Cho Jeong-sun was coming today because I had asked her to explain the Happy Health machine to everyone. It turned out that her younger sibling, Cho Dong-ho, had seventeen years of experience with moxibustion—something neither Cho Jeong-sun nor I had known.

When I asked him about it, he shared extensive knowledge, and it struck me how valuable it would have been had the Unification Church recognized this expertise earlier. Watching him break down the machine I created, from first principles, is impressive—he surpasses even the knowledge of people like Son Dae-o and Hyo-yul from the church and is certainly ahead of Yu Jeong-ok in understanding how it all works.

The core principle is that han must be resolved through the completion of one's portion of responsibility within the realm of liberation—the resolution of han (해원).

I have been teaching publicly that people must study this completion of liberation through the fulfillment of responsibility, and many are realizing that they may have believed in the Unification Church without truly understanding this foundation. Gwak Jeong-hwan grasped it too, but if even one element is wrong, the whole becomes false rather than genuine.

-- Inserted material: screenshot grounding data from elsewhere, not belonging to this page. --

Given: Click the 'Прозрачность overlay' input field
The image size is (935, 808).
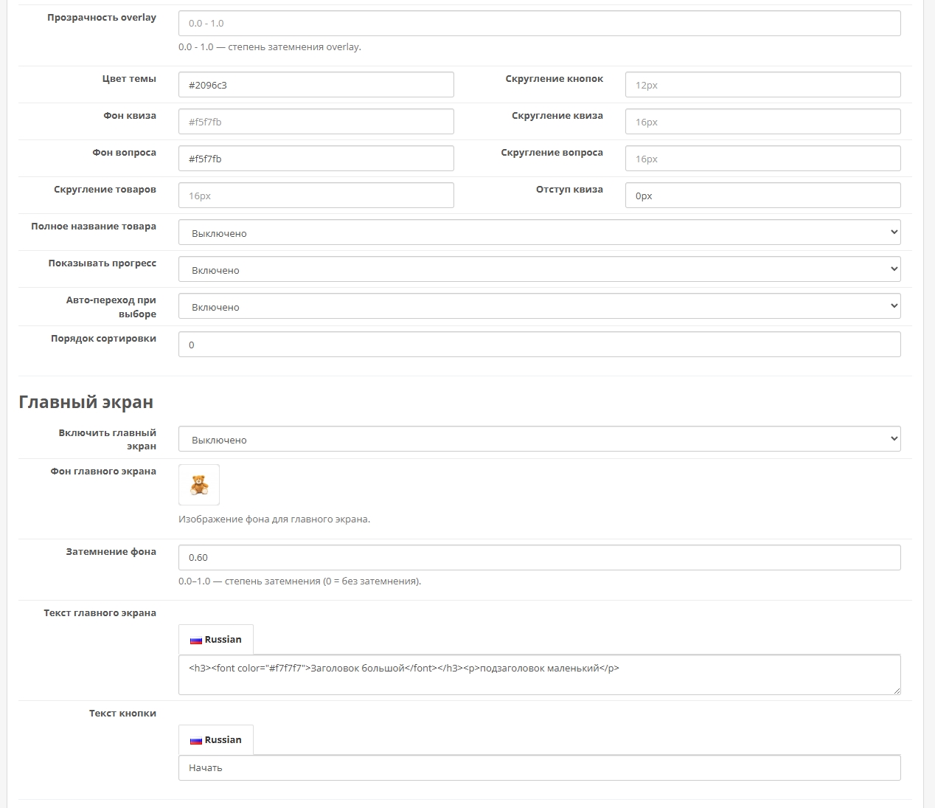Looking at the screenshot, I should tap(539, 24).
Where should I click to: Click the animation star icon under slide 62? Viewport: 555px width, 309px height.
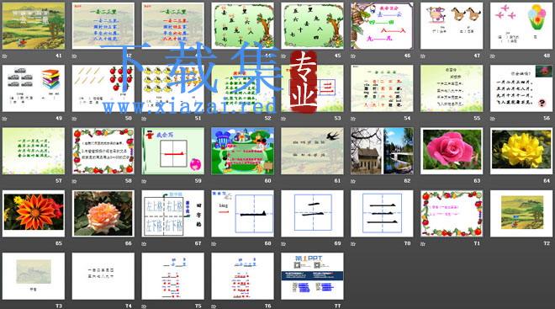(353, 181)
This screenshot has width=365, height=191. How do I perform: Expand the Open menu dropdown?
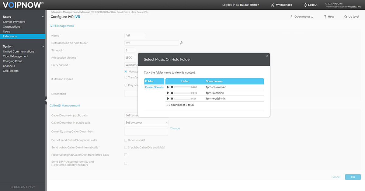click(302, 17)
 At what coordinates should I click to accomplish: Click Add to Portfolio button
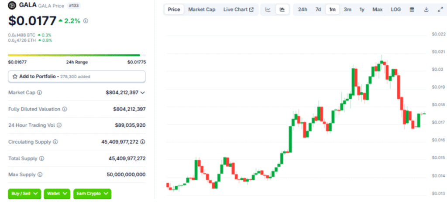point(77,76)
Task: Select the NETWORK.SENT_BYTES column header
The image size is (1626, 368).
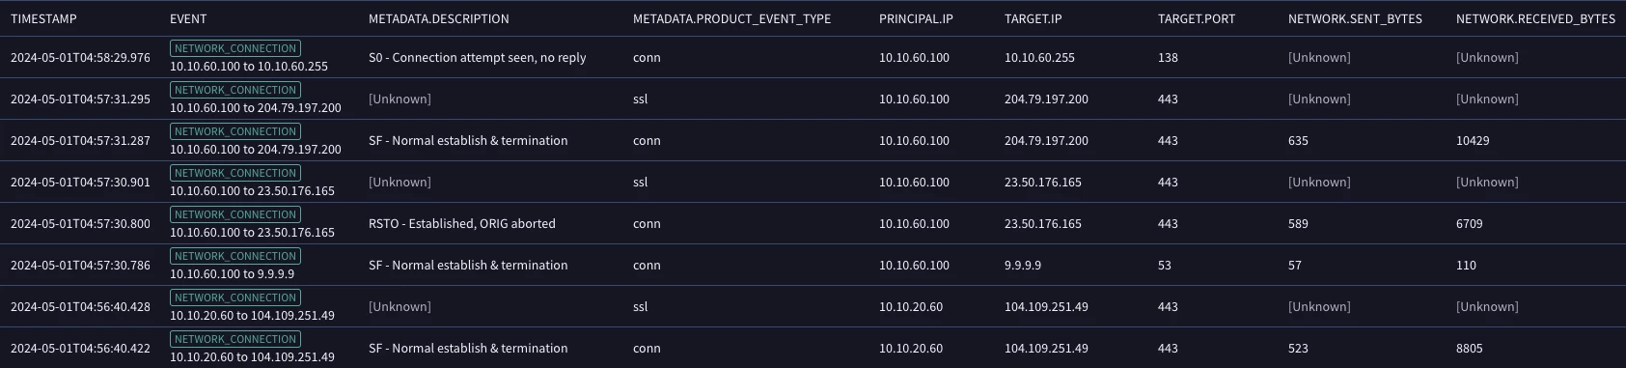Action: point(1355,18)
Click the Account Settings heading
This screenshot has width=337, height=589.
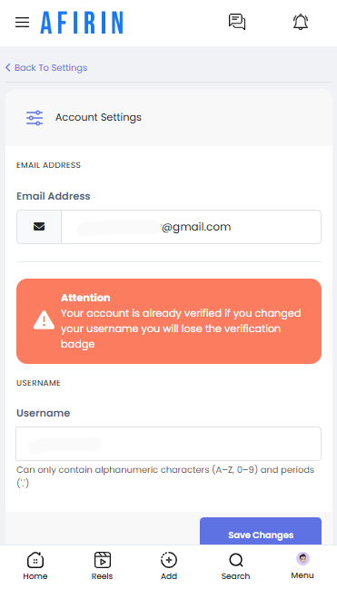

The Realm of Rest of the Parents of Heaven and Earth and the Cosmos

The original realm was called “the Realm of Peace and Rest of the Parents of Heaven and Earth and the Cosmos,” but the word “peace” had been omitted after “Cosmos,” leaving only “the Realm of Rest of the Parents of Heaven and Earth and the Cosmos.” This distinction matters, for it marks a shift in what is being described about liberation beginning from the original God and the True Parents.

The complete form should be 천지부모천주평화안식권 — the Realm of Peace and Rest of the Parents of Heaven and Earth and the Cosmos—with “peace” restored; that dropped element needs to be reincorporated into the proper designation.

What, then, is true liberation? What is absoluteness (절대성)? It is the unseen, unknowable nature (성품) of the central God.

Then there is the realm of true lineage (참핏줄권), where authority (권) becomes the key concept—distinguishing absolute nature from the authority that flows from it.

The teaching establishes three interconnected realms: the realm of absolute true love and the realm of absolute life, both grounded in the absoluteness of God's nature. Without this origin centered on the absolute God, all these concepts collapse into meaninglessness—and that is the revelation being emphasized.

What was missing in the teaching was the word “peace” after “God.” Everything is liberation—the very era of liberation. One enters the realm of true victory, true love, and true life, but whoever cannot accept himself within each passing moment will be made to disappear.

Happy Health

The Happy Health is a treatment device that creates happy health. I have a strong drive to research, and I have developed an electrotherapy device unlike anything in history. Through this work, the principles of electricity are being fundamentally overturned. While in Las Vegas, I discovered Cho Dong-ho, a man who—like an ancestor of Happy Health—holds a historic record; he had paved a great wide road.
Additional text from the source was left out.